-- START OF Text block --
During last month or so, Tom Lane commited changes in PostgreSQL, which were foundations for adding hash-based versions of popular features.
I already described first such feature – DISTINCT.
Now, there were 3 more commits which were related to this:
All 3 were committed by Tom, on 7th of August. Commit messages:
Teach the system how to use hashing for UNION. (INTERSECT/EXCEPT will follow,
but seem like a separate patch since most of the remaining work is on the
executor side.) I took the opportunity to push selection of the grouping
operators for set operations into the parser where it belongs. Otherwise this
is just a small exercise in making prepunion.c consider both alternatives.
As with the recent DISTINCT patch, this means we can UNION on datatypes that
can hash but not sort, and it means that UNION without ORDER BY is no longer
certain to produce sorted output.
Support hashing for duplicate-elimination in INTERSECT and EXCEPT queries.
This completes my project of improving usage of hashing for duplicate
elimination (aggregate functions with DISTINCT remain undone, but that's
for some other day).
As with the previous patches, this means we can INTERSECT/EXCEPT on datatypes
that can hash but not sort, and it means that INTERSECT/EXCEPT without ORDER
BY are no longer certain to produce sorted output.
-- END OF Text block --
_Instructions_:
**1.** In the PostgreSQL post, on what date were the three commits made?
**2.** Extend the PostgreSQL post with a few more sentences after its last one.
The material after this has nothing to do with the PostgreSQL post.
-- START OF Dataset content --
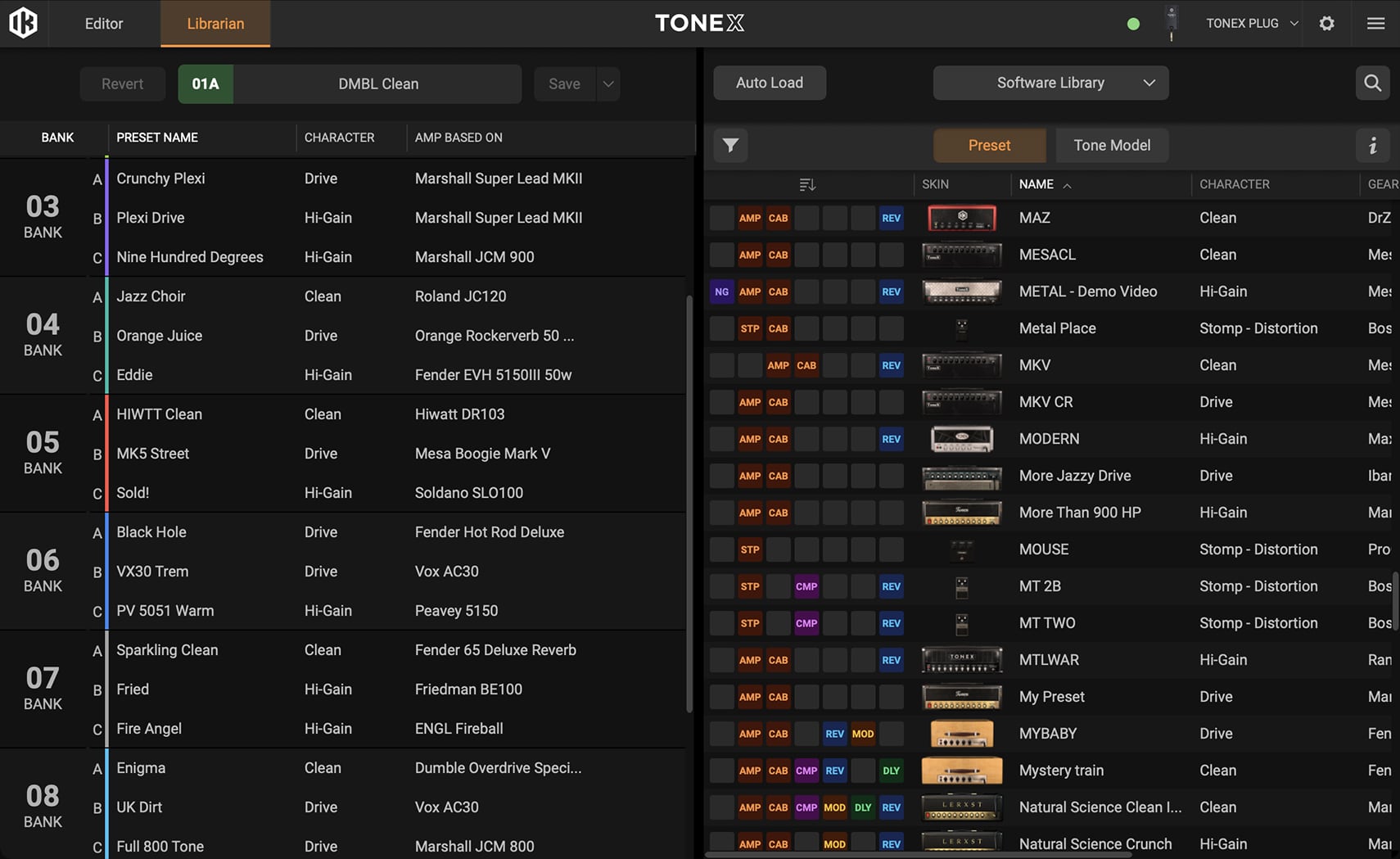
Task: Toggle DLY block on Mystery train preset
Action: (x=891, y=771)
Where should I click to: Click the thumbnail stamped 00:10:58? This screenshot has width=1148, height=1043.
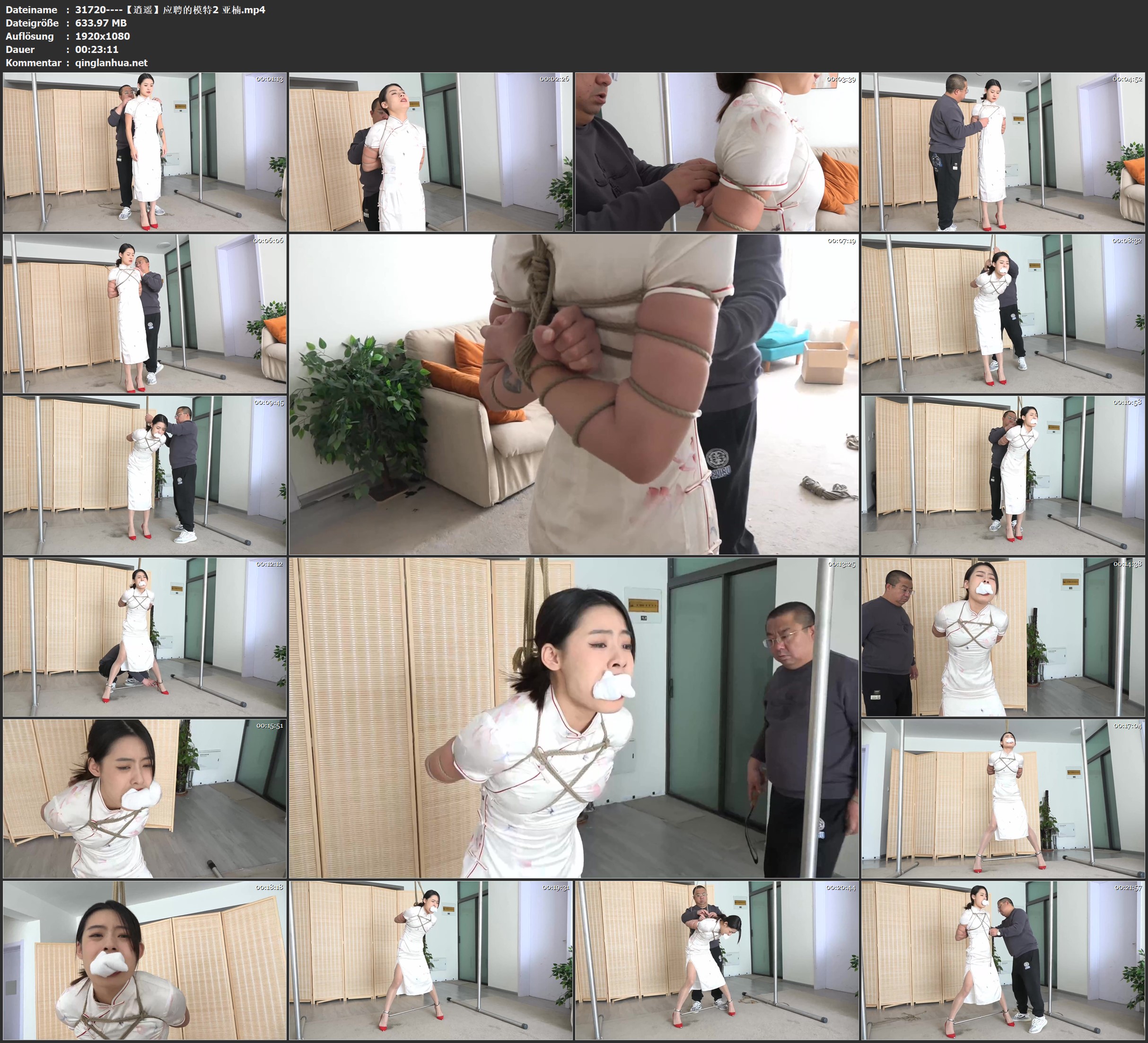(1003, 475)
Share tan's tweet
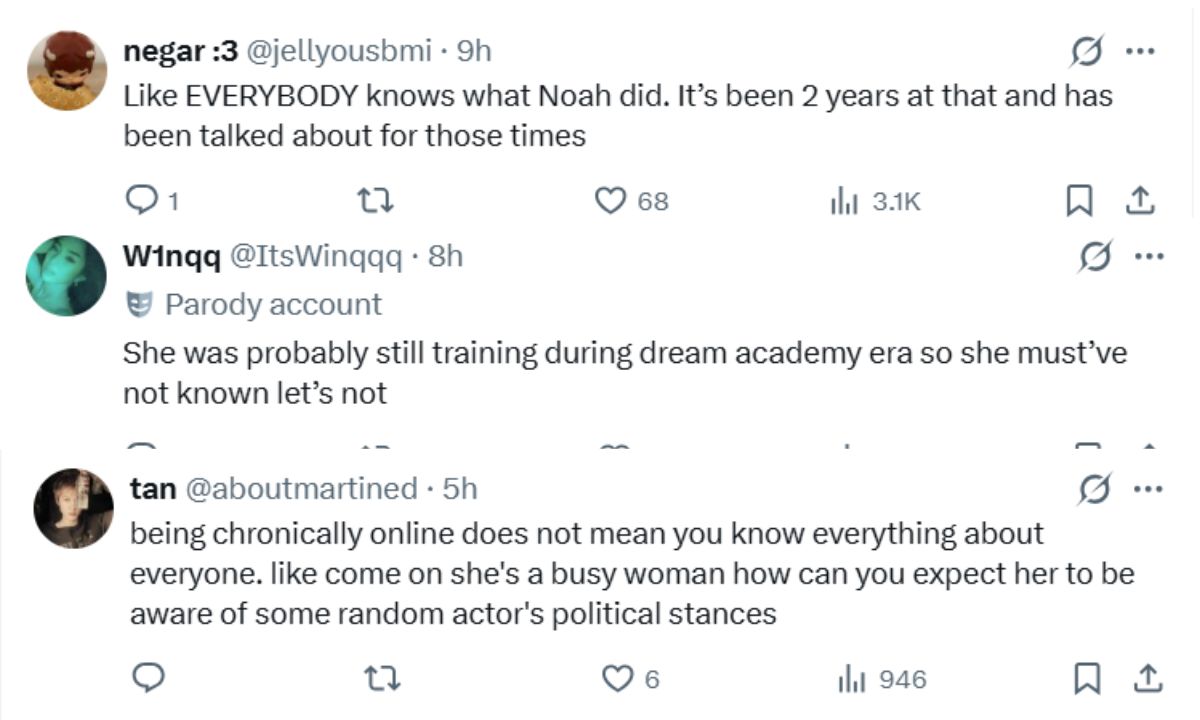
-- END OF Dataset content --
_Exercise results_:
**1.** The 7th of August.

**2.**
Improve INTERSECT/EXCEPT hashing by realizing that we don't need to make any
hashtable entries for tuples that are found only in the second input: they
can never contribute to the output. Furthermore, this implies that the
planner should endeavor to put first the smaller (in number of groups) input
relation for an INTERSECT. Implement that, and upgrade prepunion's estimation
of the number of rows returned by setops so that there's some amount of sanity
in the estimate of which one is smaller.
What it means for average user? Basically union, intersect and except can now work faster.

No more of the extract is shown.